┌─ Tekst
Nasza Loteria SR - pasek na kartach artykułów

Wisła Kraków. Piotr Leśkiewicz: Oddałem się do dyspozycji Socios

Bartosz Karcz
Bartosz Karcz
Andrzej Banaś
- Działalność w SKWK zakończyłem w 2016 roku. Miałem swoje życie prywatne, zawodowe i na tym się koncentrowałem - mówi Piotr Leśkiewicz, który został ostatnio prezesem Stowarzyszenia Socios Wisła Kraków, co wzbudziło kontrowersje w związku jego wcześniejszą działalnością w Stowarzyszeniu Kibiców Wisły Kraków.

- Zdaje pan sobie zapewne sprawę, że pański wybór na prezesa Stowarzyszenia Socios Wisła Kraków wywołał kontrowersje, związane ze wcześniejszą działalnością w Stowarzyszeniu Kibiców Wisły Kraków?
- Nigdy nie robiłem tajemnicy z tego, że byłem wcześniej członkiem SKWK i szczerze mówiąc dziwię się, że nagle teraz ktoś stawia mi z tego powodu zarzut. Udzielałem się w tym Stowarzyszeniu głównie w akcjach charytatywnych. Wszystkie wyszczególniłem w mailu, jaki przesłałem do członków Stowarzyszenia Socios w niedzielę wieczorem. Mogę wspomnieć choćby o akcji dla Dawidka chorego na białaczkę, gdy zebraliśmy kilkadziesiąt tysięcy złotych. Sam jeździłem do Prokocimia na oddział onkologii. Nie wypieram się również znajomości z niektórymi ludźmi, z czego również czyni się mi dzisiaj zarzut. Z Łukaszem Kwaśniewskim znam się od kilkunastu lat. Gdy się poznaliśmy, nie był we władzach TS Wisła i też zajmował się głównie akcjami charytatywnymi. Z Damianem Dukatem też się poznałem wiele lat temu i trudno, żebym wtedy wiedział, że jego droga tak się później potoczy, jak się potoczyła. Z nim praktycznie zerowy kontakt mam od momentu, gdy został wiceprezesem piłkarskiej spółki. Zresztą Damian ograniczył wtedy kontakty z wieloma osobami. Zawsze miałem też jasne stanowisko w jednej kwestii - dla mnie nikt kto kiedykolwiek okradał Wisłę, nie będzie miał mojego uznania, szacunku. Z takimi osobami nie chcę mieć nic wspólnego.

- Pańska znajomość z Damianem Dukatem była jednak chyba dość dobra, skoro w internecie pojawiła się również wasza konwersacja z Facebooka.
└─
(Do zrobienia)
**a)** W którym roku Piotr Leśkiewicz zakończył działalność w SKWK według wywiadu?
**b)** Wymień z wywiadu wszystkie osoby, które Piotr Leśkiewicz przywołuje z imienia w odpowiedzi na pierwsze pytanie.
**c)** Wyodrębnij z wywiadu dosłowny fragment zaczynający się od słów „- Zdaje pan” i ciągnący się aż do słów „Kibiców Wisły Kraków?”.
┌─ Wiersze danych
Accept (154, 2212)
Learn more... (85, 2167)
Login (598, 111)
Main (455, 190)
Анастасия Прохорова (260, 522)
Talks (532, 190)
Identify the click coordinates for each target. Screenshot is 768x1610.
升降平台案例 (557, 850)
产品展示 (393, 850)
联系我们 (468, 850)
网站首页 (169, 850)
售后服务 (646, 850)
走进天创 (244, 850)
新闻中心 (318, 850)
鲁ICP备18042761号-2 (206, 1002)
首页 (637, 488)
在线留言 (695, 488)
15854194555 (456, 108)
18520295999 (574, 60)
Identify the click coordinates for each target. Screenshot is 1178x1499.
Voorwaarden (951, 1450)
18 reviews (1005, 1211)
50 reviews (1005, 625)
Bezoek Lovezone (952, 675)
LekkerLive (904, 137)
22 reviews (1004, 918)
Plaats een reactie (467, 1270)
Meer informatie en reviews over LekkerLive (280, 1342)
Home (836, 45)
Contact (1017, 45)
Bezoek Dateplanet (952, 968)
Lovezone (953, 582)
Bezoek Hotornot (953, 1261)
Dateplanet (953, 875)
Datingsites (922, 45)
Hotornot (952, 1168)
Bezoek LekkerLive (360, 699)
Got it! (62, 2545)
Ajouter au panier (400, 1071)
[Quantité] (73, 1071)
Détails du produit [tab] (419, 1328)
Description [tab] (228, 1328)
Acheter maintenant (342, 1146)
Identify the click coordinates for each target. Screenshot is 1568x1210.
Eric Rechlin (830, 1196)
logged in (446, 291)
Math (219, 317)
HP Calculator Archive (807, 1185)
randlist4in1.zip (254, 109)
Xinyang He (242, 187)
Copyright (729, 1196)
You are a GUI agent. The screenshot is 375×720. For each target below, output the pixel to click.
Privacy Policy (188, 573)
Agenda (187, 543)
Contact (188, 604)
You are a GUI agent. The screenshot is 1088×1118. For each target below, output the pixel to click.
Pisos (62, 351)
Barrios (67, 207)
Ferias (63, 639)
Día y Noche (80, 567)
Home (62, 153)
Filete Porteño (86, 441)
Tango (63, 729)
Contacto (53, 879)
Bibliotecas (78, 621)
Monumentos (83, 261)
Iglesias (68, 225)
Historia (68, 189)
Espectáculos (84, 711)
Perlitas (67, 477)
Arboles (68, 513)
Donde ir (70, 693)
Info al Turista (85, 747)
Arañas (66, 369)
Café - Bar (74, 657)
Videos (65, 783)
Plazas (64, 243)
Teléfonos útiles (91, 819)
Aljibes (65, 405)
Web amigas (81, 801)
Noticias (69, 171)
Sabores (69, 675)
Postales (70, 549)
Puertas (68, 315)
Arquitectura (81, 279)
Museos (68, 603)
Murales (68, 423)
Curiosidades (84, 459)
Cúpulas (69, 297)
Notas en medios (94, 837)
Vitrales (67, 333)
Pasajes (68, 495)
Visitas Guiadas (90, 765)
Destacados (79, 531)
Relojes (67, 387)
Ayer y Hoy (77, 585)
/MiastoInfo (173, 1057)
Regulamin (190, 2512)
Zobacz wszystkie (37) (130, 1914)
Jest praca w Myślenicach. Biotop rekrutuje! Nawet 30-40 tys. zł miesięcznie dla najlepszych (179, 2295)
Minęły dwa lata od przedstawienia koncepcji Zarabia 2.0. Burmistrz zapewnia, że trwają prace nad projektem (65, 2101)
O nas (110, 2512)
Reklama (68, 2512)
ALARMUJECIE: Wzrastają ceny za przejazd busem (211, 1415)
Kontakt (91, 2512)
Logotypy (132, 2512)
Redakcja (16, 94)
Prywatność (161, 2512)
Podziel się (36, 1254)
└─
(Odpowiedzi po kolei)
**a)** W 2016 roku.

**b)** Dawidek, Łukasz Kwaśniewski, Damian Dukat

**c)**
- Zdaje pan sobie zapewne sprawę, że pański wybór na prezesa Stowarzyszenia Socios Wisła Kraków wywołał kontrowersje, związane ze wcześniejszą działalnością w Stowarzyszeniu Kibiców Wisły Kraków?